*Problem requirements*
Print exactly the line that contains "Open the All signings tab", then every following line through the end of the material; include nothing else and no pictures.

[Extracted material Boundary: Start]

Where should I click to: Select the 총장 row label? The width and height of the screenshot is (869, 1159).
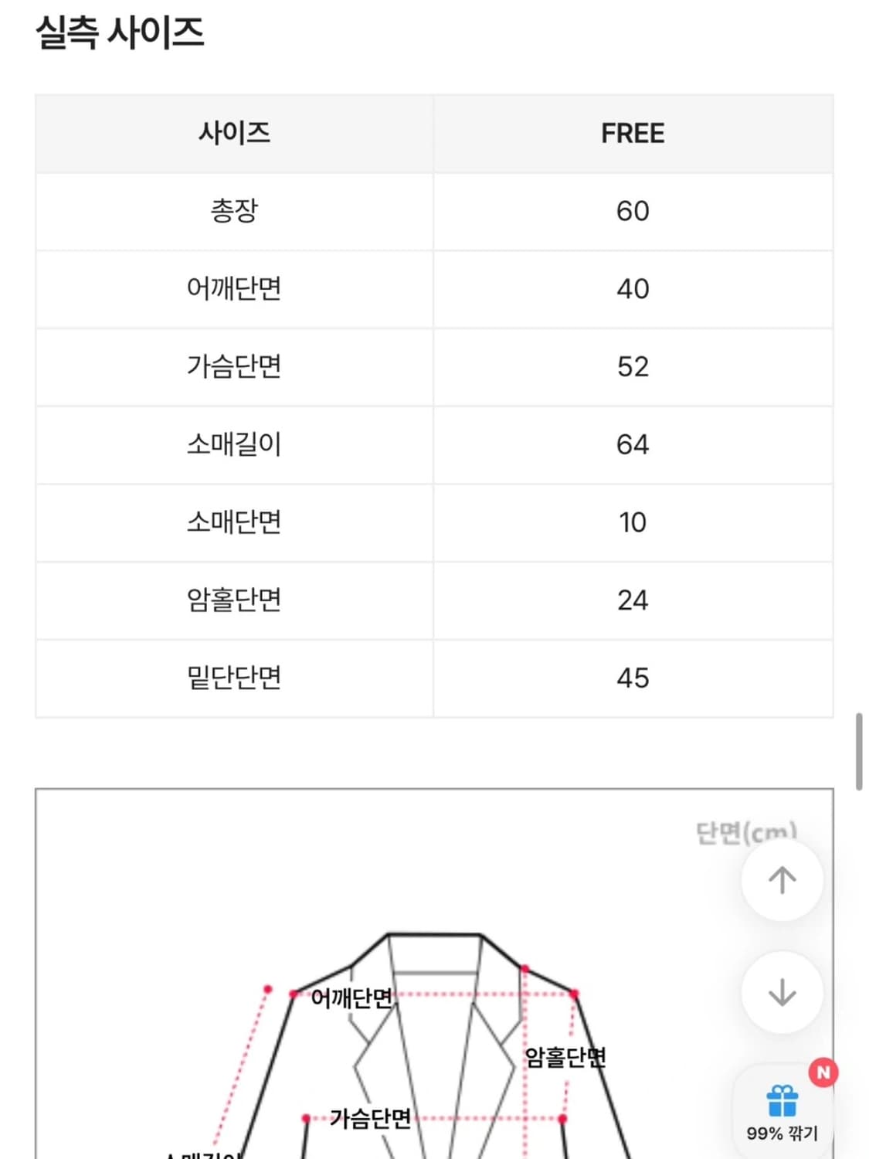(x=233, y=212)
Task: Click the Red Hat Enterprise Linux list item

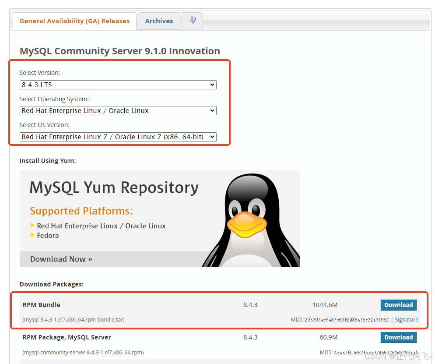Action: [x=101, y=226]
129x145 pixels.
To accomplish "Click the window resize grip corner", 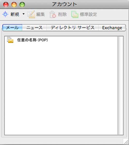I will (x=126, y=141).
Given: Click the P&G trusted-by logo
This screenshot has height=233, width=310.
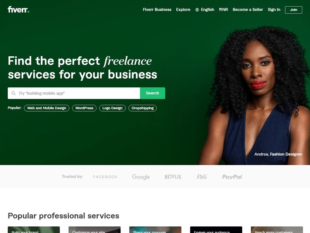Looking at the screenshot, I should tap(202, 177).
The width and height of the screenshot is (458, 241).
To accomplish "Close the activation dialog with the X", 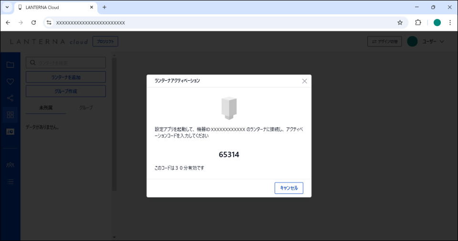I will (304, 81).
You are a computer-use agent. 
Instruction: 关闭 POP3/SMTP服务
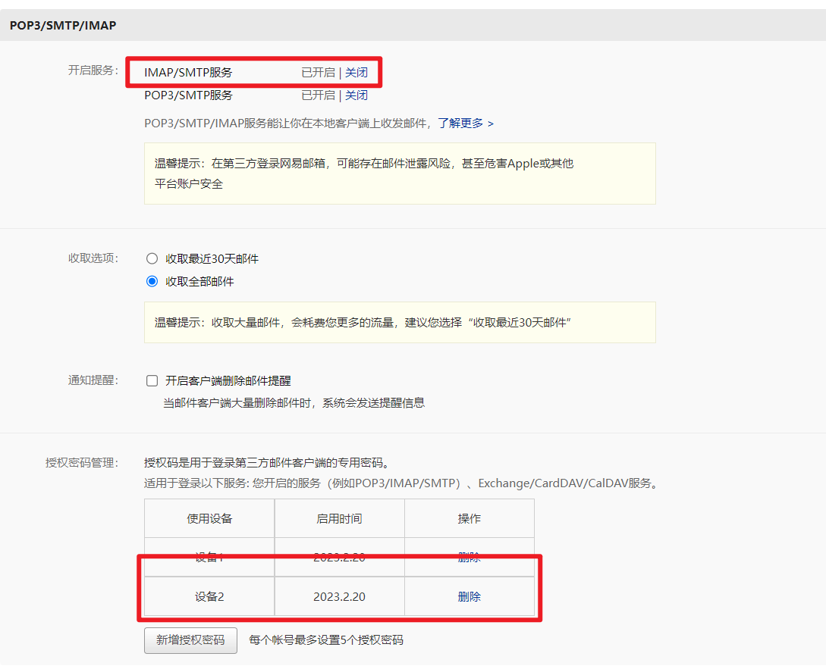[x=356, y=95]
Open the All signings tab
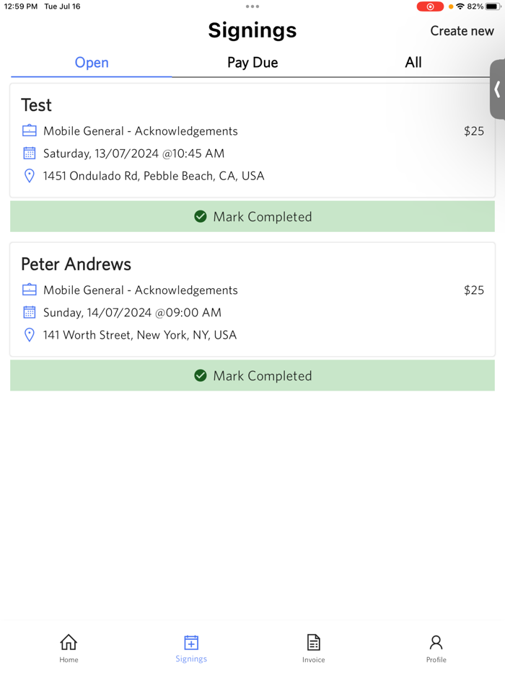 pyautogui.click(x=413, y=63)
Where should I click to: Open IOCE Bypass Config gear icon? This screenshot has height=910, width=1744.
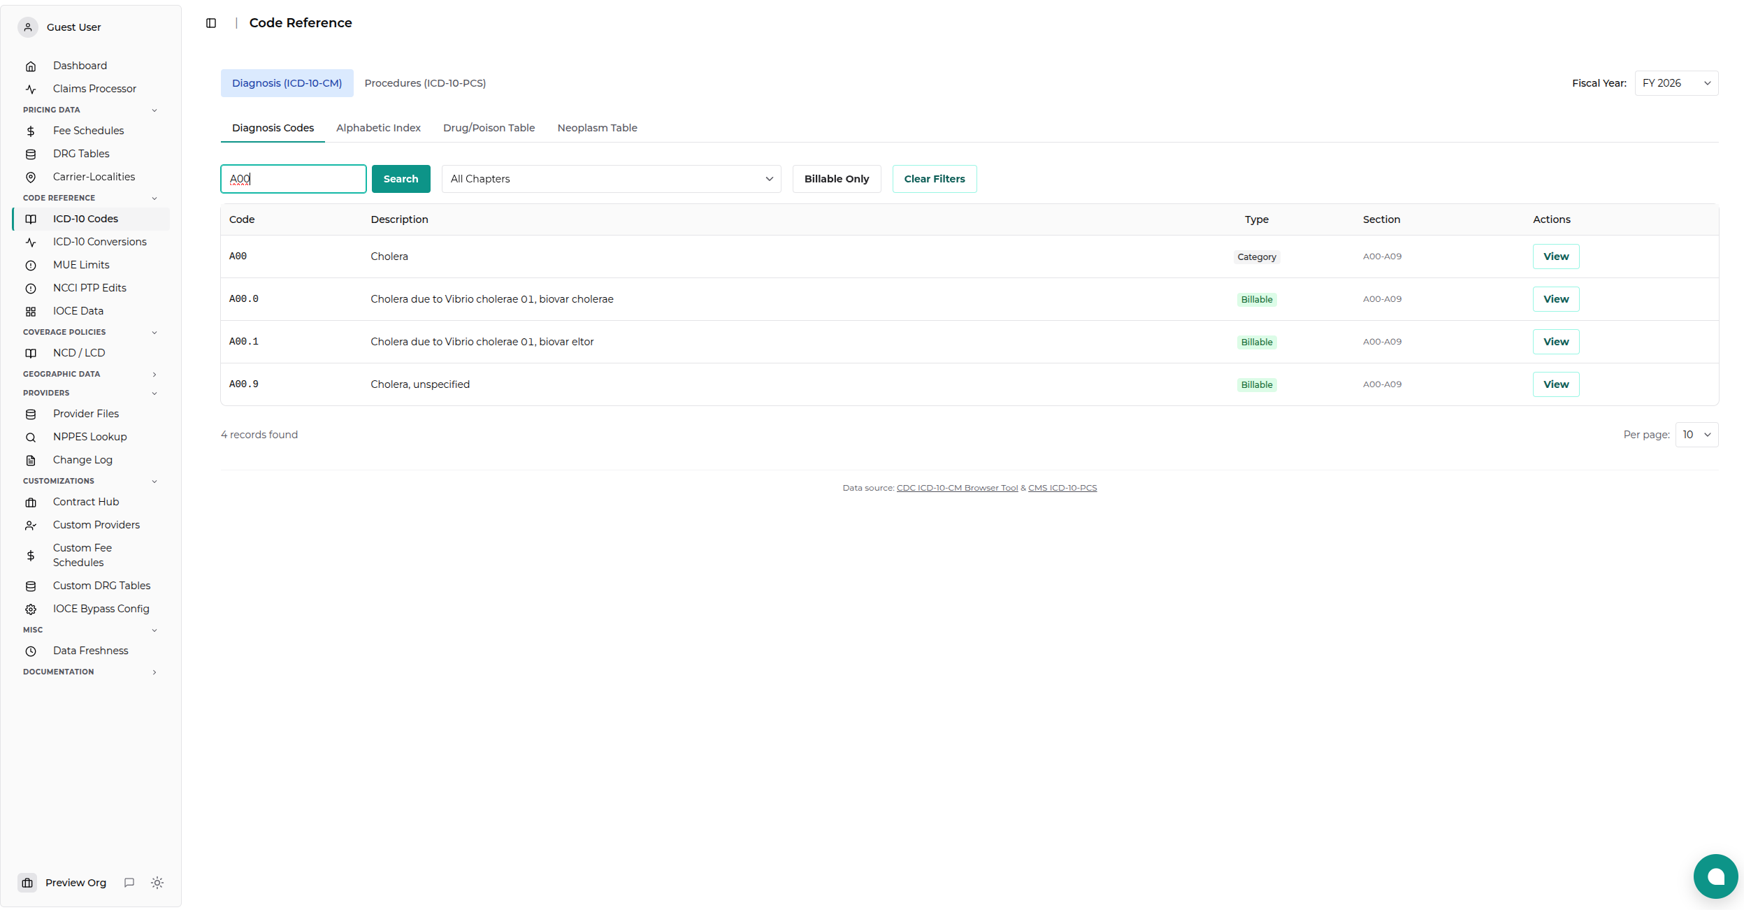(31, 609)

[Extracted material Boundary: End]

*Written response*
Open the All signings tab
 pyautogui.click(x=413, y=63)
Where should I click to: Open IOCE Bypass Config gear icon? This screenshot has height=910, width=1744.
(31, 609)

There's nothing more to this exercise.